Posted by Big Gav in silicon, sionyx, solar power, solar pv
XConomy reports on a technique for increasing the efficiency of solar panels using "black silicon" - SiOnyx Brings “Black Silicon” into the Light; Material Could Upend Solar, Imaging Industries
Silicon is a wonderfully cooperative element. It takes relatively little energy to promote the electrons in a silicon crystal from their usual, docile orbits around the atomic nuclei into wild, free circulation. That’s what makes silicon a semiconductor—valuable for electronic switching devices such as transistors, sensing devices such as the CCDs in cameras and X-ray machines, and energy-generating devices such as photovoltaic cells.
But silicon would be more wondrous if it were even more responsive—if an incoming photon needed less energy to knock loose an electron, for example, or if a single photon could kick loose many electrons. In pursuit of this vision, chemists, physicists, and engineers have spent decades trying out various ways of modifying silicon crystals—for example, by doping them with atoms of arsenic or other elements that put more free electrons into the mix.
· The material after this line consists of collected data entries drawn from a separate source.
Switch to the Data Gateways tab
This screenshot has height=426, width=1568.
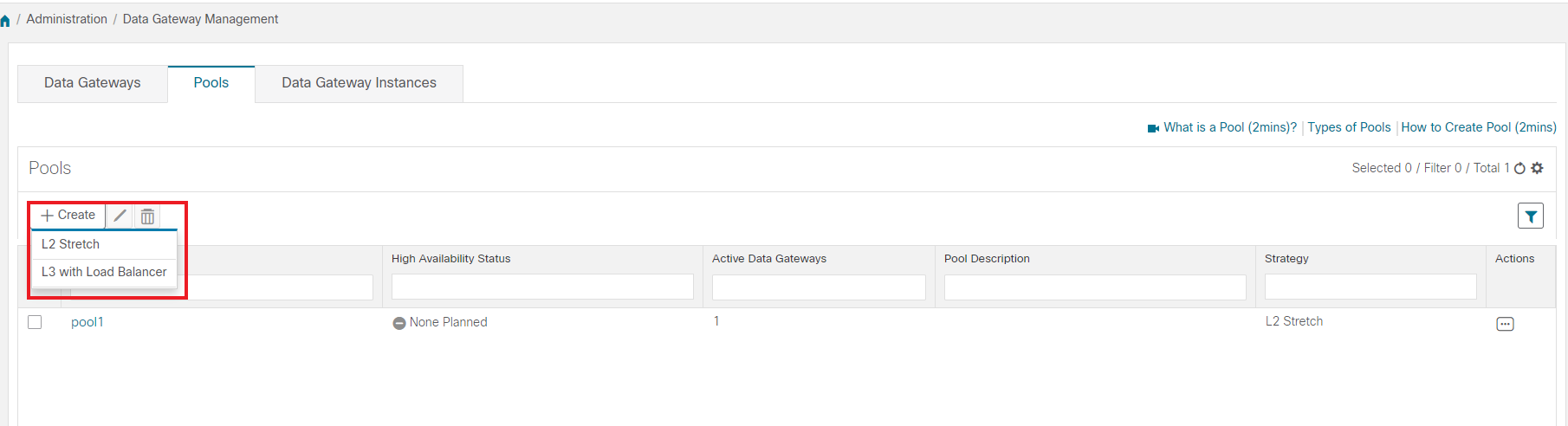pyautogui.click(x=93, y=83)
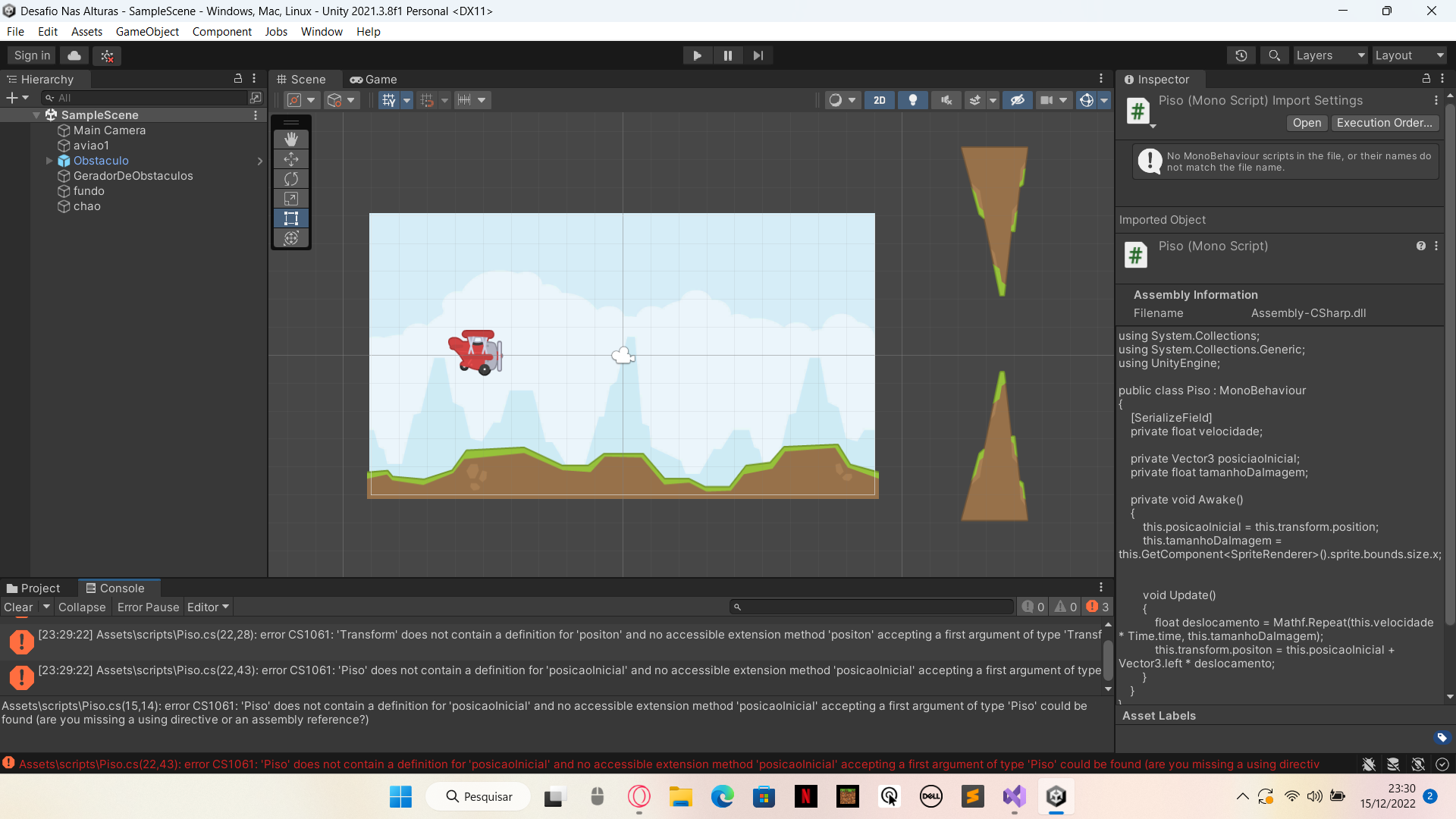
Task: Click the Open button for Piso script
Action: click(x=1306, y=122)
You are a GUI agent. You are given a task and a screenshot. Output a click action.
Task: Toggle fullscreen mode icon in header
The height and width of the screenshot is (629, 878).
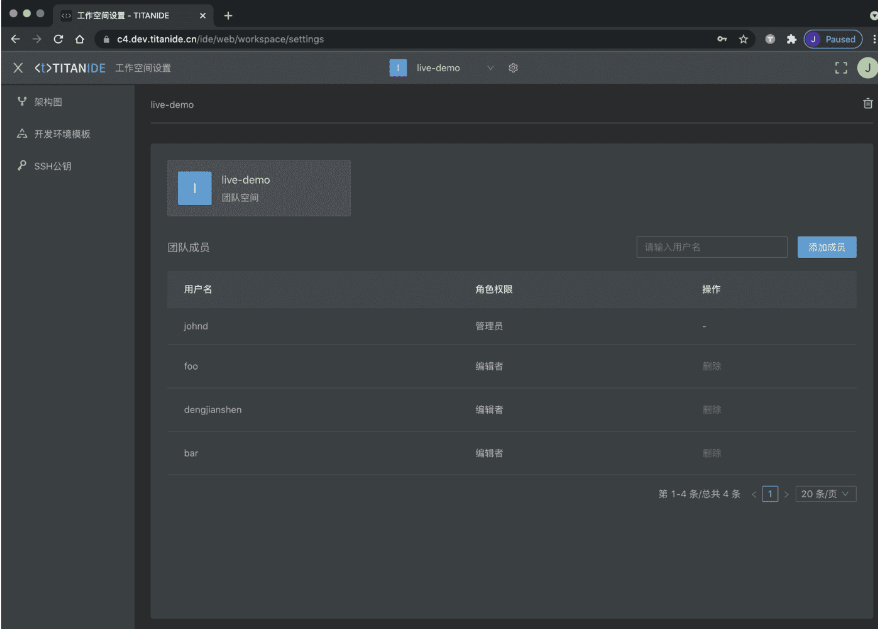point(840,68)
Almost ten years ago, graduate students in the laboratory of physics professor Eric Mazur at Harvard University stumbled across a new way of making silicon more responsive: they found that if they blasted the surface of a silicon wafer with an incredibly brief pulse of laser energy in the presence of gaseous sulfur and other dopants, the resulting material—which they called “black silicon”—was much better at absorbing photons and releasing electrons. And this week, after nearly three years in hyper-stealth mode, a spinoff company with an exclusive license from Harvard to commercialize the process has begun talking with reporters.
Executives for the company, called SiOnyx, believe that its technology will help semiconductor manufacturers build far more sensitive detectors and far more efficient photovoltaic cells, using essentially the same silicon-based processes they currently depend on—thereby revolutionizing areas such as medical imaging, digital photography, and solar energy generation.